The question is about their products, services, structures and offers. Are they actually any different to what was there before? Sure, they’re digital-first, come with some extra bells and whistles, provide colourful cards and cool apps, but are the underlying financial products different?
Where’s the fundamental rethinking of finance with technology in the UK challenger banks? Answer: not much there so far. Just more attractive services, apps, fees and marketing.
This is why I get far more excited when I write about the big Chinese firms offering Alipay and Ant Forest, WeChat Pay and WeBank. The products are fundamentally and completely different. For example, WeBank is basic banking services that costs Tencent less than half a dollar a year to operate. Alipay offers superapps that include investment, savings and insurance products fully integrated in a swipe and transferable between accounts seamlessly.
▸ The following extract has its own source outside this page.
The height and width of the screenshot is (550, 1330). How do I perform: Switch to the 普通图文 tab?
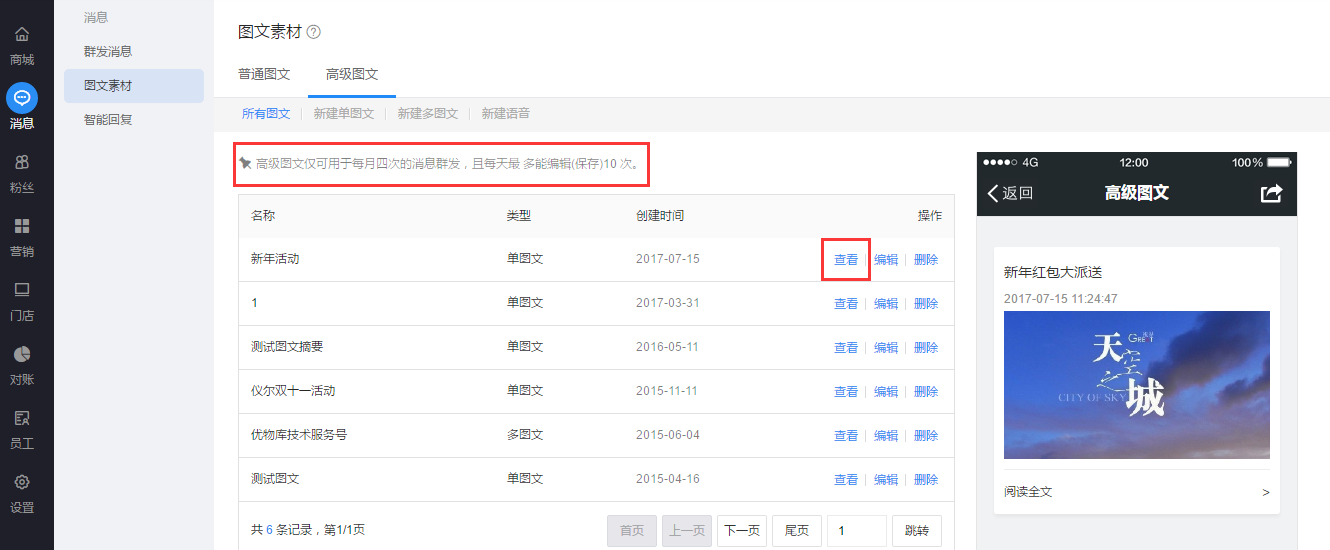[x=264, y=74]
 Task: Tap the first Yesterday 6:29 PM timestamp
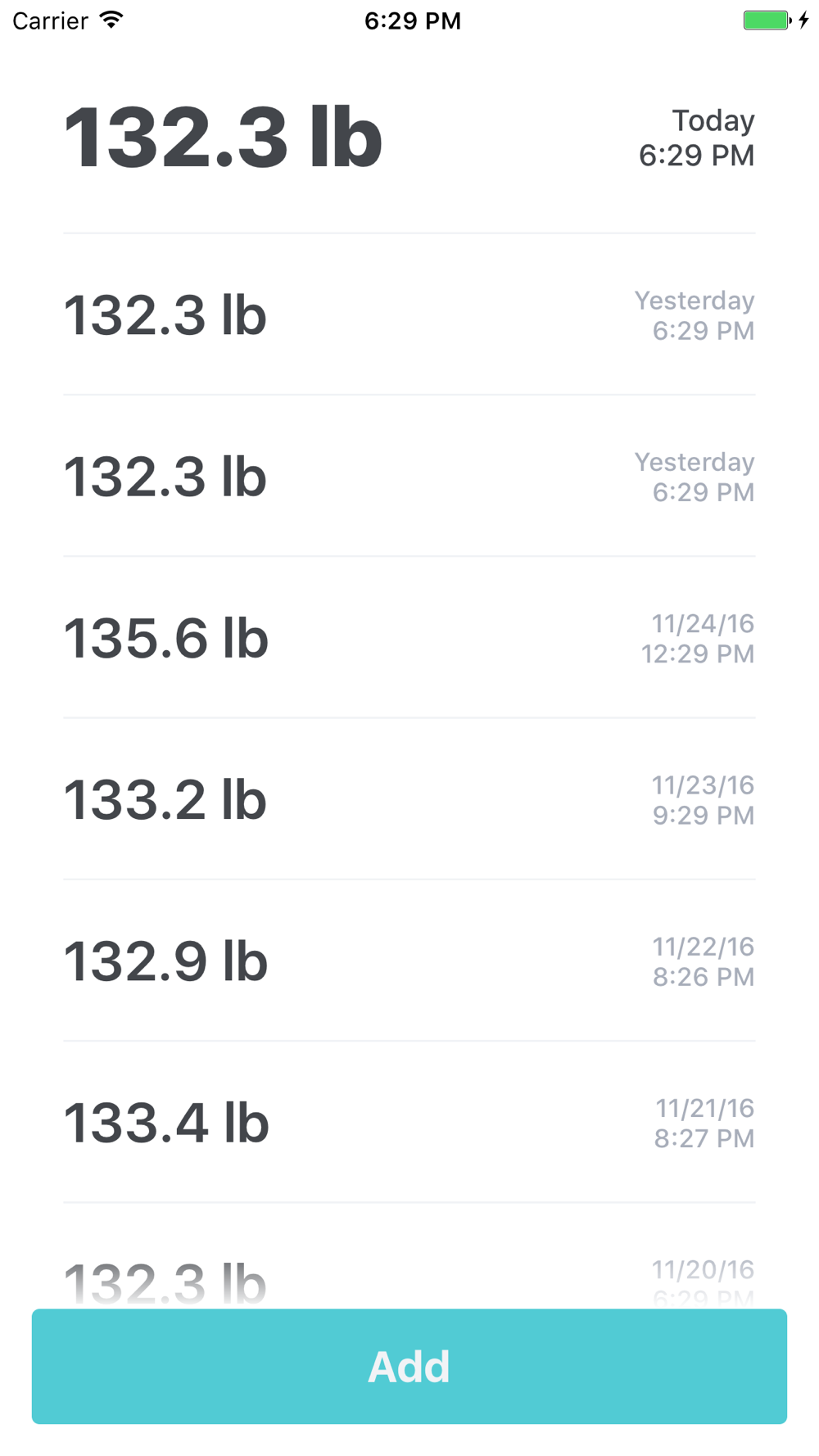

Equally, I love innovators like the US insurance firm Trōv, who have fundamentally rethought insurance to be real-time.
It’s also why, when I look overseas, my interest is piqued by banks like NuBank.
NuBank began by attacking the formal structure of the Brazilian banking system. In fact, the inspiration for the bank launch came from the way in which old banks operated:
“I remember getting locked in those bulletproof doors a couple of times because I had my cell phone in my pocket and had guards looking suspiciously at me with guns,” [David Vélez, founder] says about what is a regular occurrence for those who fail to fully empty their pockets before entering a Brazilian bank.
But now sees banking the unbanked as a major future potential.
While millennials were Nubank’s original target clientele, about 10 per cent of its customers earn less than the minimum wage and another 7 per cent are over 60 years old. This has become a financial revolution in Brazil, a country of 210 million people where the potential for growth is massive but where 45 million adults are still outside the banking system.
There are similar opportunities across Latin America which is why Nubank has expanded into Mexico and is looking further afield at Argentina and related markets.
It is why Nubank celebrates its seventh birthday with over 25 million users – of which ten million were added between October 2019 and June 2020 – with 20 per cent of those customers never before owning a credit card and 80 per cent of signing up via unpaid referrals.
But is it just about financial inclusion, lower costs, lower fees?
No. It’s about clever use of technology to avoid the overheads that traditional banks are happy to pay … and pass the cost or, in this case, savings to the consumer.
New customers apply for a card through their mobiles, with Nubank checking creditworthiness online using its own algorithms. Nubank charges no fees — it estimates this has saved $1.5 billion in fees clients would have otherwise paid to traditional banks.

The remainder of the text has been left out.